Last year, on June 26th, I got the signed bill of sale for Star. I remember walking around my office in a bit of a daze thinking, finally, I have my own horse as an adult. I expected it to happen earlier, I’d always said I’d have my horse by the time I turned 30. But that’s the funny thing about life goals. Even if you hit them later than you wanted, you’re still just pretty damn happy you hit them at all.

Looking back over the year I see highs and lows. Moments of extreme embarrassment all the way to moments full of pride. Even after a year Star and I are still learning one another.

Progress, not perfection is one of my personal mottos and it’s particularly relevant to horse ownership. Each day taken on its own feels like slow progress, but taking in the year as a whole it’s easy to see the leaps and bounds we’ve made.

I can use sprays on Star now without issue. A year ago she acted like I was physically assaulting her. Ditto for baths with the hose. She’s still a bit touchy about her girth, but the sensitive/sore back she came to me with has all but disappeared.

Her feet are still a problem, and will likely be for years to come. Still, she hasn’t been “off” in a long time and I feel like we can manage the issues well enough going forward. Otherwise her health has been good and we haven’t had any emergency vet calls.

I’m learning to be softer, and Star’s learning to be quieter. Approaches to jumps are looking less and less like screaming missile launches. She’s always going to be hot, and I’m always going to want to speed through the course attacking long spots, but it’s all becoming much more reasonable.

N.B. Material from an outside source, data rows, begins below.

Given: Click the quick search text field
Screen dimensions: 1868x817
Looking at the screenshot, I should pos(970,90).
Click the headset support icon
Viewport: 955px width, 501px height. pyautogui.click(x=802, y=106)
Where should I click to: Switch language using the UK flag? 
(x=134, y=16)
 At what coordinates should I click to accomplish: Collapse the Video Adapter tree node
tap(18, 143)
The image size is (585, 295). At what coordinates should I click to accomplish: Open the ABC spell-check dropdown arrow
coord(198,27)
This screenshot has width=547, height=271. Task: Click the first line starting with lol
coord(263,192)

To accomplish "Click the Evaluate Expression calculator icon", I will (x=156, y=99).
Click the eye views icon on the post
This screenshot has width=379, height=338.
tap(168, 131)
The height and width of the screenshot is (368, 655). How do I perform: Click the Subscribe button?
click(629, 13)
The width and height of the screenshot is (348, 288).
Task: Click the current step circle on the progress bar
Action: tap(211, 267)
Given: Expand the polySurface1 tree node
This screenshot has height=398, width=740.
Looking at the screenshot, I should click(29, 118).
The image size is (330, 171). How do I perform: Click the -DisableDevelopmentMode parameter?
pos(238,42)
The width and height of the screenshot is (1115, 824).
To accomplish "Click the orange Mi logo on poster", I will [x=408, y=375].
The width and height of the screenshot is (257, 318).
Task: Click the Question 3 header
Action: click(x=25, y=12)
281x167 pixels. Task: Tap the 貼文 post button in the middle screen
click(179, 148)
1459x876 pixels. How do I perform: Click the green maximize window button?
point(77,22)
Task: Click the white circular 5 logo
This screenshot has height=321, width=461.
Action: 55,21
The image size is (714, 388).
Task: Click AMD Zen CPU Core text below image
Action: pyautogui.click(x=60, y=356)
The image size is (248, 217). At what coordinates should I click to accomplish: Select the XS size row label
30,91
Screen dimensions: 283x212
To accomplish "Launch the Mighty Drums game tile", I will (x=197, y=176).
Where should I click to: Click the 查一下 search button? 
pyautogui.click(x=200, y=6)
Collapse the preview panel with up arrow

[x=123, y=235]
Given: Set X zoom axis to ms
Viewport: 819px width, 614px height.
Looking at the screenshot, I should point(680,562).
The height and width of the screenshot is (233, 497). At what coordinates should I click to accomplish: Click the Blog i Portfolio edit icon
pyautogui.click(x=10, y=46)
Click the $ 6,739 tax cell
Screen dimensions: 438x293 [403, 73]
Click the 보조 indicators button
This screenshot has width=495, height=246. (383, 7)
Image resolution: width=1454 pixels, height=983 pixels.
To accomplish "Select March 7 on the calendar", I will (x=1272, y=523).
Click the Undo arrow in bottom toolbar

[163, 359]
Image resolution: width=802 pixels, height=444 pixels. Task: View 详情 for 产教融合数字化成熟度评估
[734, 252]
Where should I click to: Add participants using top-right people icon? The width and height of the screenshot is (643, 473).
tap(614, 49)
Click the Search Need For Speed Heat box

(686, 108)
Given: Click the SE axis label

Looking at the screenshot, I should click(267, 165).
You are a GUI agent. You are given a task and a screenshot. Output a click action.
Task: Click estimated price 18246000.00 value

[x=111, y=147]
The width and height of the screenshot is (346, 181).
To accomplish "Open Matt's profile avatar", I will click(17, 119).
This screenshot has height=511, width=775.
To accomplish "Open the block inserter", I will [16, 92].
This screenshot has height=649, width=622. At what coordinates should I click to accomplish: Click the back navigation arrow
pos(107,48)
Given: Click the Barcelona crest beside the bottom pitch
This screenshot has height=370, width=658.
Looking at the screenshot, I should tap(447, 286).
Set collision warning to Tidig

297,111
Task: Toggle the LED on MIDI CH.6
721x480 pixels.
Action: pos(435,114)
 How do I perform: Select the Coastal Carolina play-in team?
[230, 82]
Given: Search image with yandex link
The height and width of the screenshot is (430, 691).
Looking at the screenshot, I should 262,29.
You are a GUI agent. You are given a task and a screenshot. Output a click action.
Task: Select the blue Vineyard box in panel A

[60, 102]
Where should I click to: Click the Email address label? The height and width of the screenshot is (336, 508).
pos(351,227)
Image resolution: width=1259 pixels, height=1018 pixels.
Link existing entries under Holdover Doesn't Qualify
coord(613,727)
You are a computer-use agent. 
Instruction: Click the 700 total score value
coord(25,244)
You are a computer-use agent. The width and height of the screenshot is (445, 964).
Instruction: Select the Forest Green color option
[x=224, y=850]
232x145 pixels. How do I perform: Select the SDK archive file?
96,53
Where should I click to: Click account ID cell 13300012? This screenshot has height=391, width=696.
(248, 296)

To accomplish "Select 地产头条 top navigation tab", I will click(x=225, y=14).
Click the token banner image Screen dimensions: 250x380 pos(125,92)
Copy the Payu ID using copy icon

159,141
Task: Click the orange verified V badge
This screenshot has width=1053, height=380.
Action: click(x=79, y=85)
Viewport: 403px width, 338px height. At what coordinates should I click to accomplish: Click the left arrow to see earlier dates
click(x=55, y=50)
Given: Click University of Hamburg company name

We’ve got a lot of years left in our relationship, and I plan to ride Star until one or the other of us is too old or sore to enjoy it. We’ve both probably got another baby in our future, so figuring out the best way to deal with that is paramount. In the meantime, we’re learning and growing together. She’s less of a project now and more of a green jumper pony. I’m a million times stronger rider than I was when I got her.

As tough as it was in the beginning, and as many times as I questioned my sanity in purchasing a horse like Star after 6 weeks back to riding, I realize now how lucky I was to get her. How lucky I was to have a coach who worked with me to work with her. Our progress is as much a testament to my barn family as it is to the hours Star and I have put in together.

One year later and here we are, sane, sound and happy. The best thing of all? I have no regrets. With all the frustrations, false starts, and farrier issues, I would still do it all over again. I’m wiser now, of course, and more aware of what can go wrong. But I’m also much more aware of what can go right. Star is the first horse I’ve ever had who went from barely tolerating me, to trusting me to keep her safe.

Honestly, that trust is the best horseaversary gift of all.

Christine Sharpe is a Canadian who grew up riding Hunter/Jumper in the Southern USA. Now living in Toronto, she is a thirty-something who came back to riding after four years off and having her first child. Christine is aiming her Thoroughbred mare, Star, toward the Trillium Jumper Circuit. She struggles daily to juggle family, work, and her equine lifestyle, with occasional success.